Cette semaine, au milieu du vacarme vaccinal, le souvenir de la shoah a eu un peu de mal à se faire entendre ; et pourtant, il y a un peu plus de 75 ans, aux côtés de vieillards et de femmes et d’hommes dans la force de l’âge, des enfants, des adolescents et des jeunes adultes étaient massacrés dans des camps de concentration, parce qu’ils étaient juifs. Il n’y a aujourd’hui, pas plus que hier de mots suffisamment puissants pour caractériser l’horreur à l’état pur.

De manière plus large, pensons aux privations subies par les enfants et les jeunes durant la première et la deuxième guerre mondiale, durant la guerre de cent ans, en Syrie en 2021, au Liban pendant des décennies, au sud-Soudan, dans les pays totalitaires et dans les treize pays qui non seulement connaissent la peine de mort pour un simple blasphème, mais encore exécutent des enfants pour cette infraction.


Et nous sommes au milieu d’une pandémie.


Au bout d’un an, nos jeunes n’en peuvent plus et sortent dans les rues. On parle de leur abattement.

Alors, bien sûr, lorsque l’on commémore les millions d’âmes gazées dans des camps et lorsqu’on prend connaissance du dernier massacre de jeunes filles quelque part dans ce bas-monde, on se demande si nos enfants ne sont pas un peu trop gâtés.


La réponse est non !


Bien sûr, qui peut comparer la peur d’être tué ou la faim qui tenaille avec l’ennui et la promiscuité ?

Personne ne compare, car la question n’est pas de comparer.

Il ne peut pas y avoir de classement. La peur de l’enfant battu est-elle plus ou moins intense que celle de l’enfant traqué pour son ethnie ?


Depuis plus d’une année, nos jeunes se plient de bonne grâce à toutes les exigences posées pour nous protéger nous, les adultes, leurs parents et grands-parents, ceux en qui ils ont placé leur confiance pour diriger parce que c’est ce que nous attendons d’eux.

Alors, pour nous éviter un risque fatal, parce qu’ils nous aiment, nous les vieux, ils apprennent des métiers par tutoriels, acceptent de ne pas sortir de leur chambre à coucher à journée faite, quand ils ont la chance d’en avoir une pour eux et, parce qu’ils nous respectent, essaient de ne pas trop braver l’interdiction des rassemblements alors que les restrictions aux libertés personnelles n’étaient parfois pas aussi dures au quotidien dans les pays communistes, dont on sait que les régimes n’ont tenu que quelques décennies.


Parce qu’ils nous honorent, ces jeunes, avec fatalité, se disent qu’ils seront les derniers vaccinés parce qu’ils sont ce qu’ils sont, jeunes !

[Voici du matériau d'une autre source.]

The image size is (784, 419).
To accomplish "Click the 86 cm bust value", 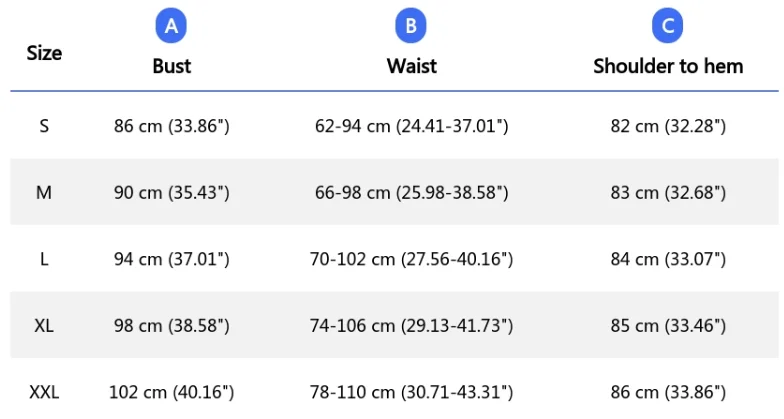I will [172, 126].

Mais de plus en plus de pays parlent d’exiger un passeport vaccinal et à eux, nos enfants, qui font tant d’efforts, on leur répond : « Cet été, probablement que les plus vieux pourront se dorer la pilule au soleil, mais pas vous, car vous êtes jeunes. »


Alors, non, ils n’exagèrent pas quand ils descendent dans la rue pour dire leur mal être, ils exagèrent d’autant moins que nous leur faisons défaut de manière récurrente.


Et je ne parle pas du climat…


À l’ère du tout technologique, est-ce que nous leur enseignons suffisamment tous ces savoirs humains accumulés au cours des siècles, parce que le jour où un virus (informatique cette fois) mettra à mal notre planète, ou si tout simplement quelqu’un tire la prise, lequel d’entre eux saura comment fabriquer une planche ou poser un diagnostic?

Quant aux suites économiques de cette pandémie, c’est encore un legs pourri que nous leur faisons. En substance, nous leur disons : protégez-nous, patientez car vous n’êtes prioritaires sur rien car vous avez la vie devant vous et pendant qu’on y est, soyez gentils de nettoyer en sortant, puisque, vous avez la chance de sortir après nous.


La jeunesse, comme la culture ne semblent pas être des biens essentiels ou primordiaux et peut-être que c’est vrai en partie ; laissons-leur au moins le droit de se plaindre.


Alors non, ils n’exagèrent pas parce que nous non plus, les grandes personnes, nous ne vivons pas en temps de guerre, ni de famine, ni de grandes précarité dans nos contrées et qu’à l’aune de nos standards, nous ne pouvons exiger de nos enfants plus de résilience que nous ne nous en imposerions à nous-mêmes.


Si la vaccination est la seule issue, alors vaccinons sans lésiner, vaccinons jour et nuit et sans désemparer et disons à tous ceux qui s’interrogent : Votre enfant n’a pas hésité à vous protéger, il est grand temps que vous le soulagiez de cette tâche.